→ What is expected
Everything from the line holding "Task: Click the 60 y-axis label" through the final line of the entries below is to be written out exactly, and nothing more; leave out pictures.
++++++
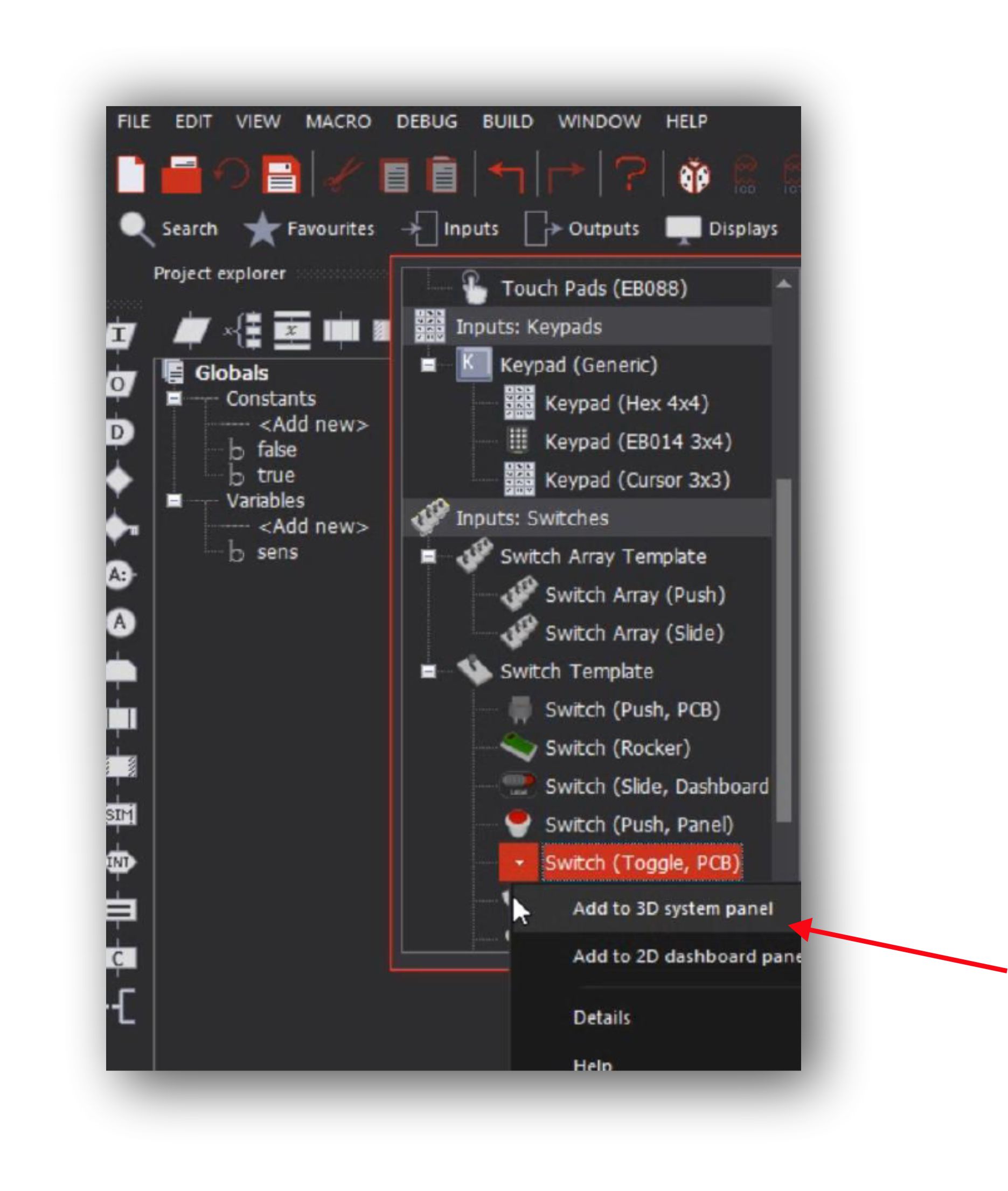Click the red Open folder icon
Screen dimensions: 1008x1191
(x=181, y=174)

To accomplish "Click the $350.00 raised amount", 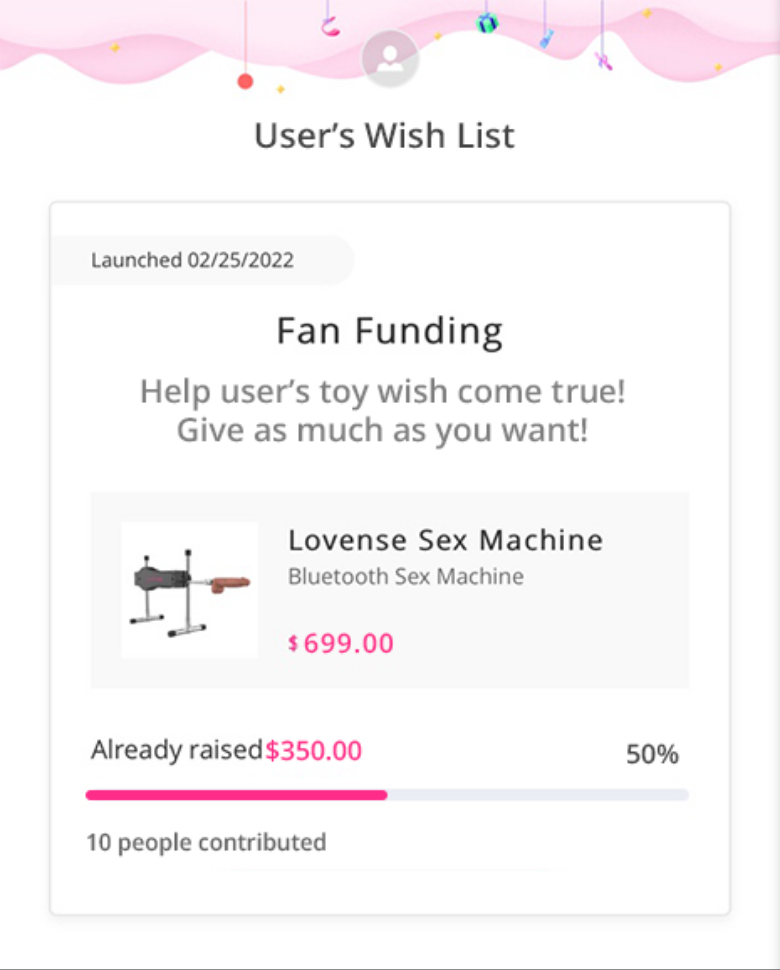I will pyautogui.click(x=314, y=750).
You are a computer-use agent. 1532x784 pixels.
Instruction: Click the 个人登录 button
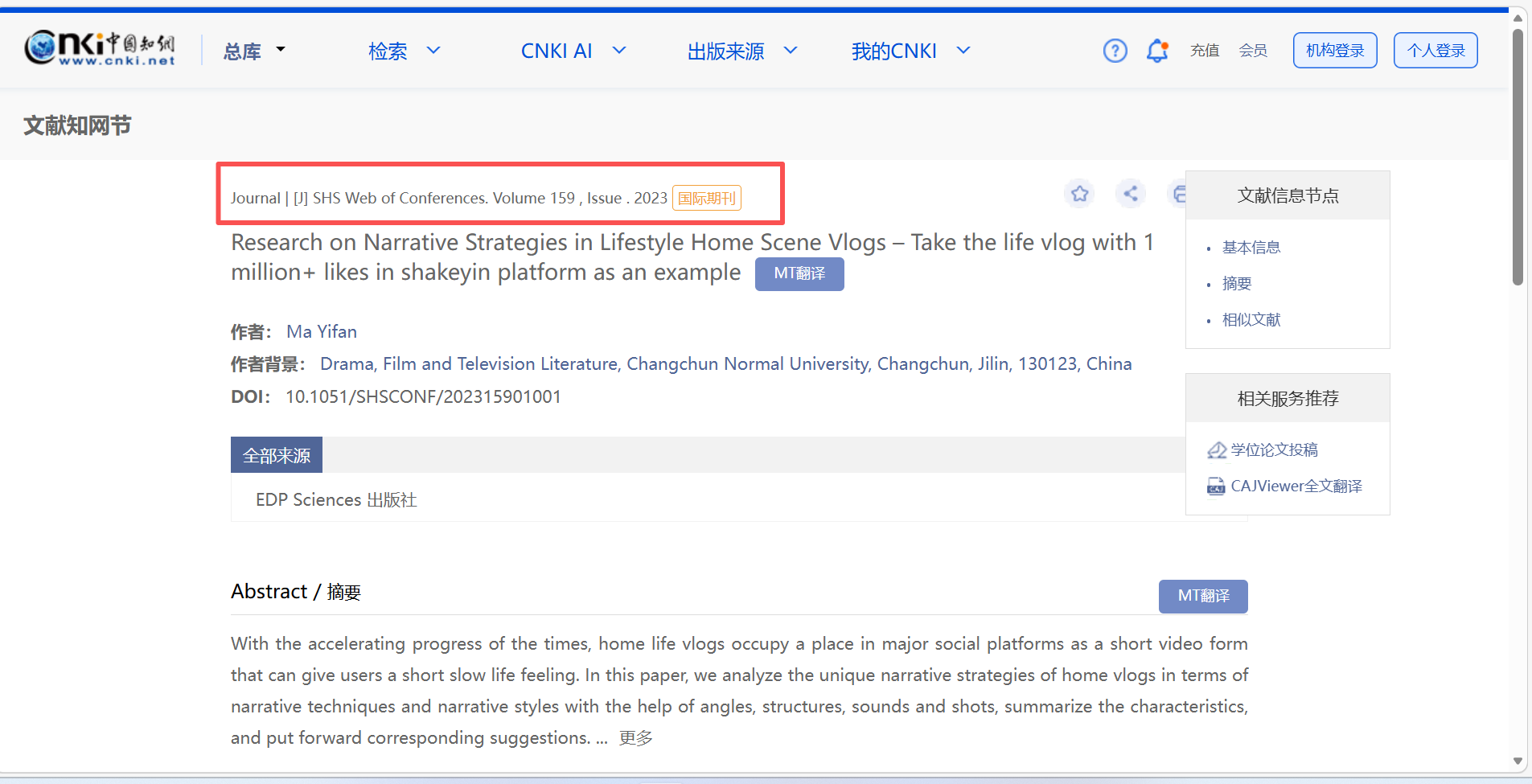click(1435, 51)
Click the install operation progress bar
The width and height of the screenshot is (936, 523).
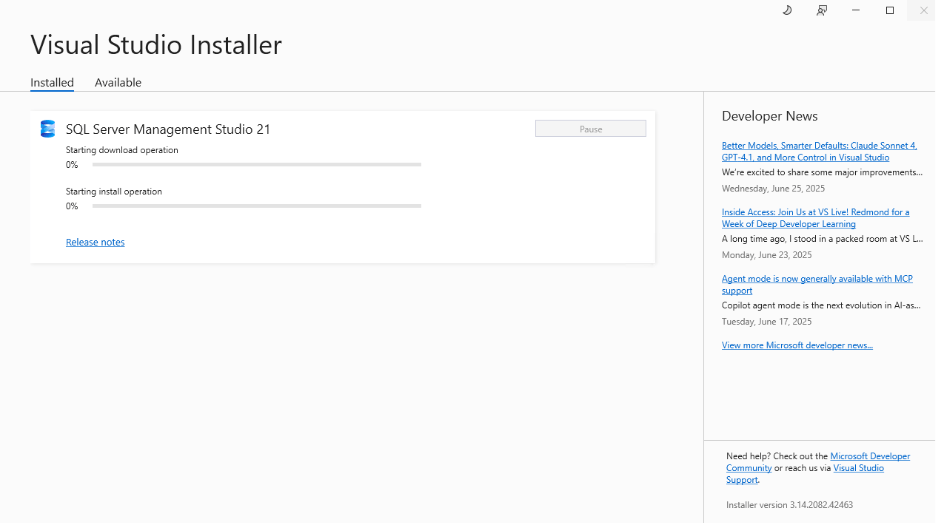coord(256,206)
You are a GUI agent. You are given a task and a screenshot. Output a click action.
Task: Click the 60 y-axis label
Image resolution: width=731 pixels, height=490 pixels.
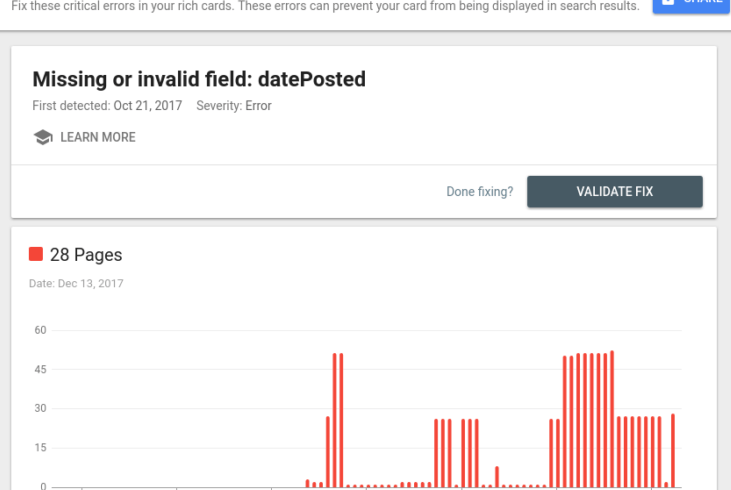pyautogui.click(x=41, y=330)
++++++
→ Answer for this exercise
Task: Click the 60 y-axis label
Image resolution: width=731 pixels, height=490 pixels.
pyautogui.click(x=41, y=330)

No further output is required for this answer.